Direction: Please reproduce the listing from the line with "You are a computer-use agent. 814x612 pixels." to the line with "coord(110,389)", both included, keeping the instructions as they are but scaling the coordinates in the answers by 1.85 and rounding each to a whole number, with halves going up. Leave out the pictures.

Supplied entries:

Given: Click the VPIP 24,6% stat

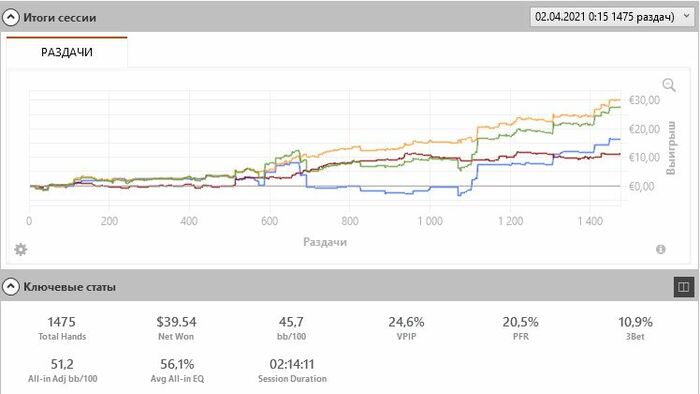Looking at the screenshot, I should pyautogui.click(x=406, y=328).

--

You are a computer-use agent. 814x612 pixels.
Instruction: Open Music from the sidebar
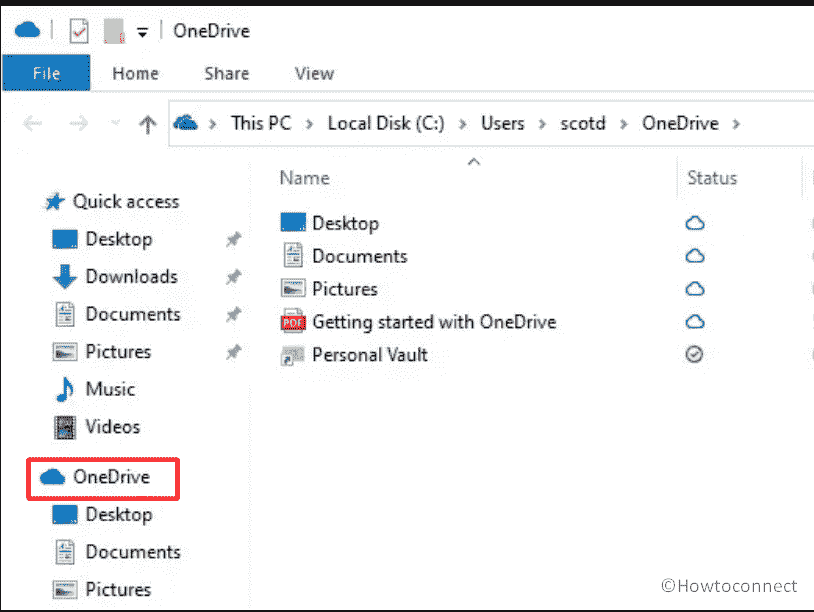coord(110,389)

==

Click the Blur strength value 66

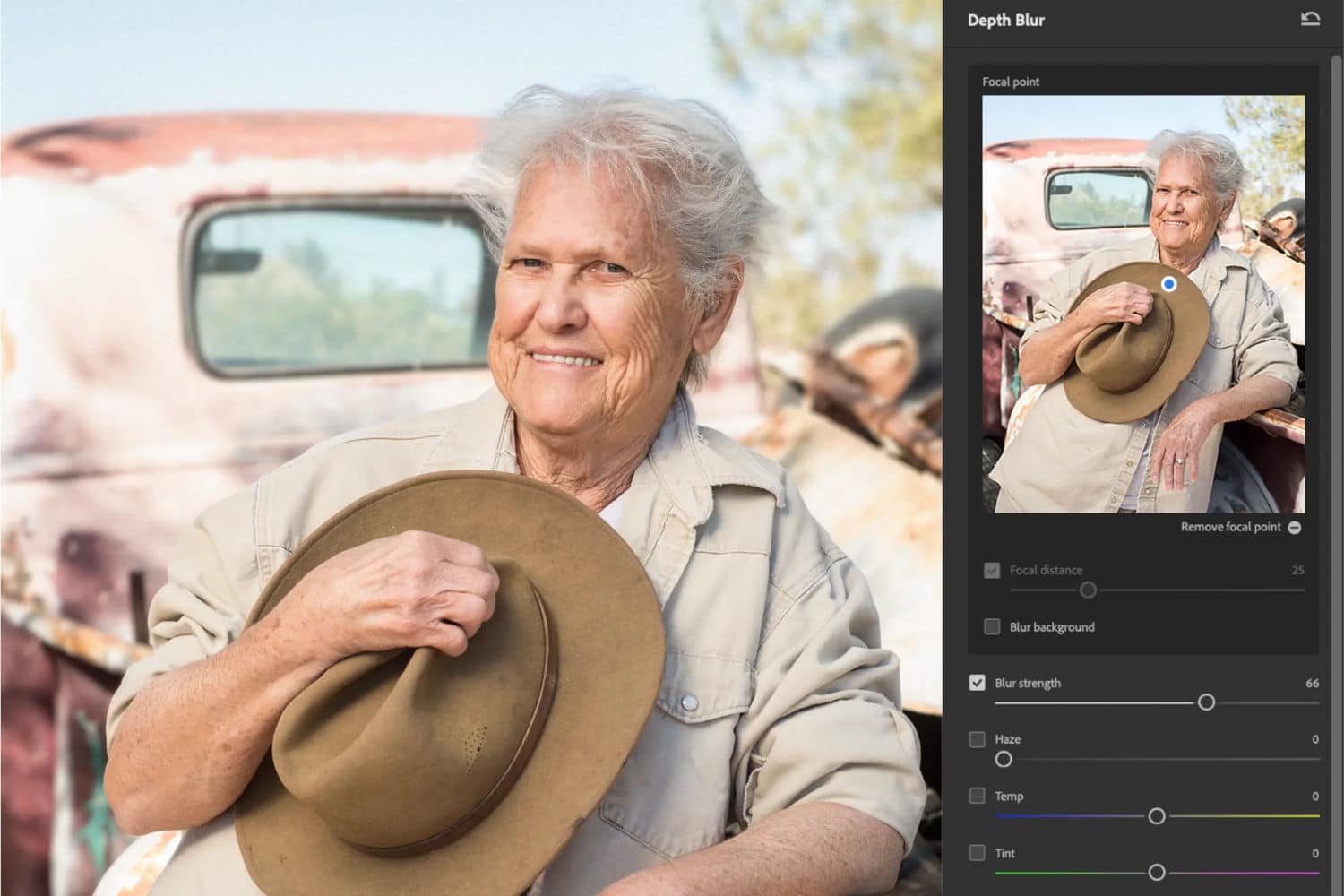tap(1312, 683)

Complete output:
You are a computer-use agent. 814x612 pixels.
Instruction: Open Music from the sidebar
coord(204,720)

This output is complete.